Nous avions au MoDem, une euro-députée spécialiste de l'énergie, chimiste et ingénieur de formation : Anne Laperrouze. Manque de chance, elle n'a pas été reconduite par ses électeurs. Dommage, car la région pour laquelle elle se présentait comporte aussi des raffineries. J'ai vu avec plaisir qu'elle écrivait à nouveau sur son blogue. Je crois que cela vaudrait vraiment le coup de lui demander ce que l'on peut espérer à court-terme pour les raffineries.

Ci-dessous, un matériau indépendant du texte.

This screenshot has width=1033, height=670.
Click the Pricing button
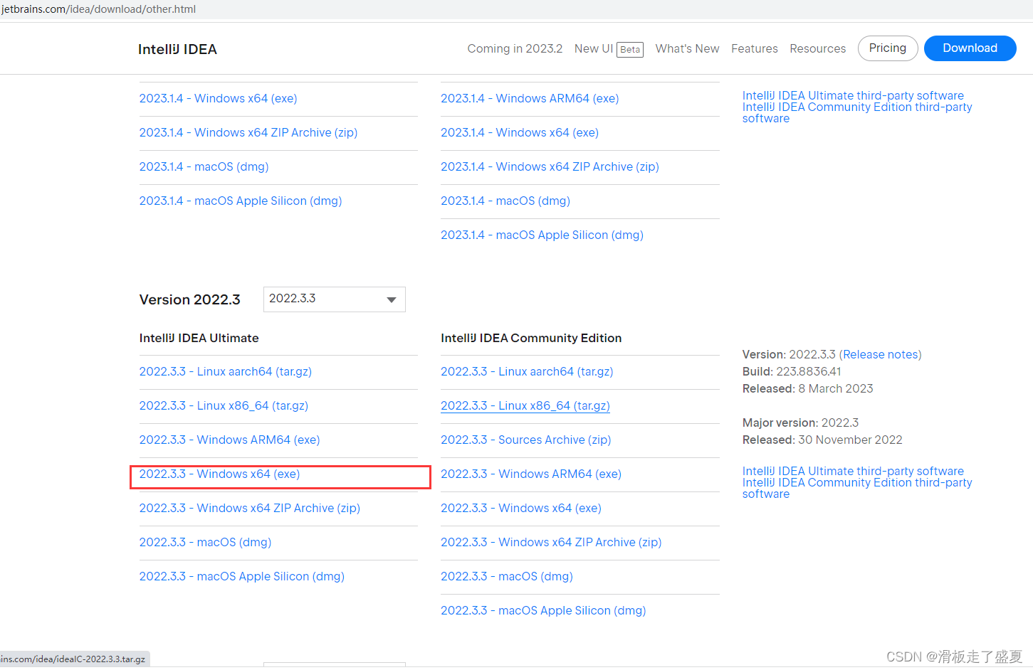pos(887,48)
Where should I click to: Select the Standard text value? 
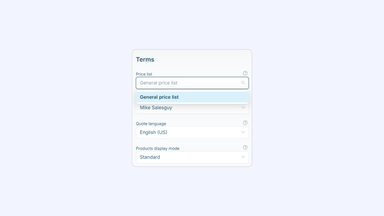(150, 157)
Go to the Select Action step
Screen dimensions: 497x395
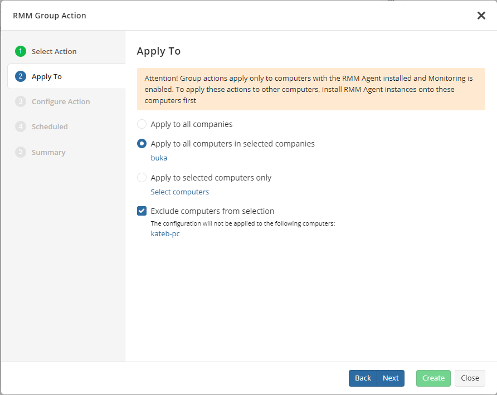coord(54,51)
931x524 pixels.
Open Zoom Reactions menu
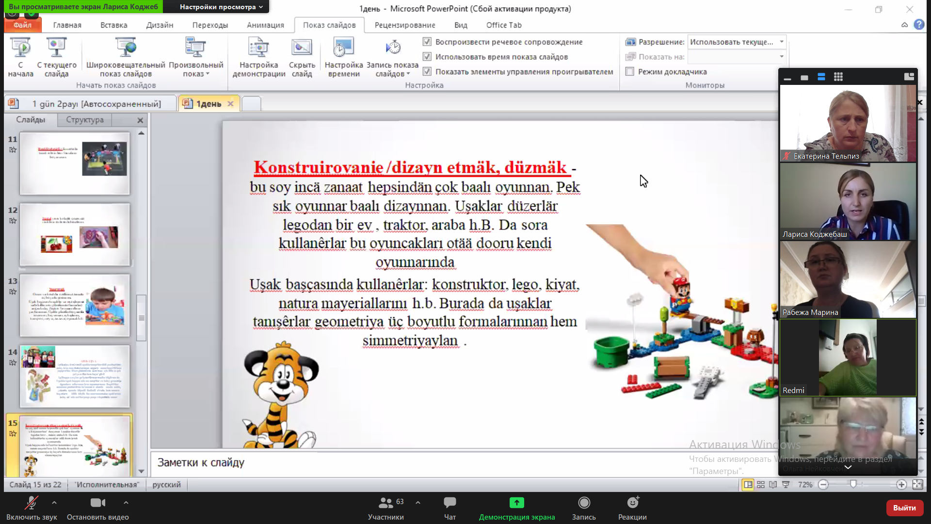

J'ai cru comprendre qu'Olivier Henno entendait mettre Total au piquet, mais, pour être crédible à long terme, il va falloir être plus pragmatique et trouver des solutions, sachant que l'on ne peut pas demander à une entreprise de maintenir une activité déficitaire : c'est un non-sens économique et entrepreneurial. Total perd 150 millions d'euros par mois en raison de la sur-capacité des raffineries, une somme énorme, même avec une activité globale très excédentaire.

Le gouvernement est dans la nasse, parce que toute taxation du carburant réduira mécaniquement la consommation et, par suite, entraînera des fermetures supplémentaires de raffineries. On a là un bel exemple de dilemme cornélien entre politique et l'emploi et impératif environnemental.

Je crois qu'il faut avoir le courage de dire que l'État ne peut pas se substituer à une entreprise ; bien sûr, on peut espérer la venue de champions européens de l'industrie automobile comme l'espère Jean-Luc Benhamias, mais c'est pour l'instant une vue de l'esprit en raison des divergences entre États européens sur la question.

L'inconvénient, je crois, c'est que dans le domaine des énergies fossiles, personne ne sait clairement où l'on va. Cette incertitude qui pèse en permanence sur ce secteur empêche les entreprises pétrolières d'anticiper d'éventuelles reconversions. L'écologie a percé dans les mots, mais pas dans les faits, tout du moins, pas en Europe et certainement pas en France, et, de surcroît, elle est victime d'un conflit entre décroissants et pragmatiques, les premiers tenant le haut du pavé de bloquant toute réflexion industrielle dans le domaine de l'écologie.

Il existe pourtant des pistes intéressantes que des esprits inventifs ouvrent pour l'économie et l'industrie humaines. A témoin cette remarquable trouvaille d'ingénieurs américains qui ont mis au point un substitut de kérosène à partir de la dégradation du sucre des plantes.

J'ai parfois le sentiment que les solutions techniques existent, que des issues économiques viables sont mêmes possibles, mais que notre monde peine à changer de logiciel, pour plagier une formule chère à Corinne Lepage (Vivre Autrement).

J'avoue que je n'ai pas d'idées ; je suis à cent lieues d'être un expert de l'énergie, et n'ai pas la compétence économique pour me montrer génial. Mais je ne désespère pas de tomber sur quelqu'un qui aurait ces traits indispensables dans ces temps difficiles. J'espère, en tout cas, que sur cette question, le MoDem va se démarquer du concert bien-pensant ambiant, essayer de placer les partenaires autour de la table, en tout cas, au moins le proposer, et réfléchir à des solutions pratiques.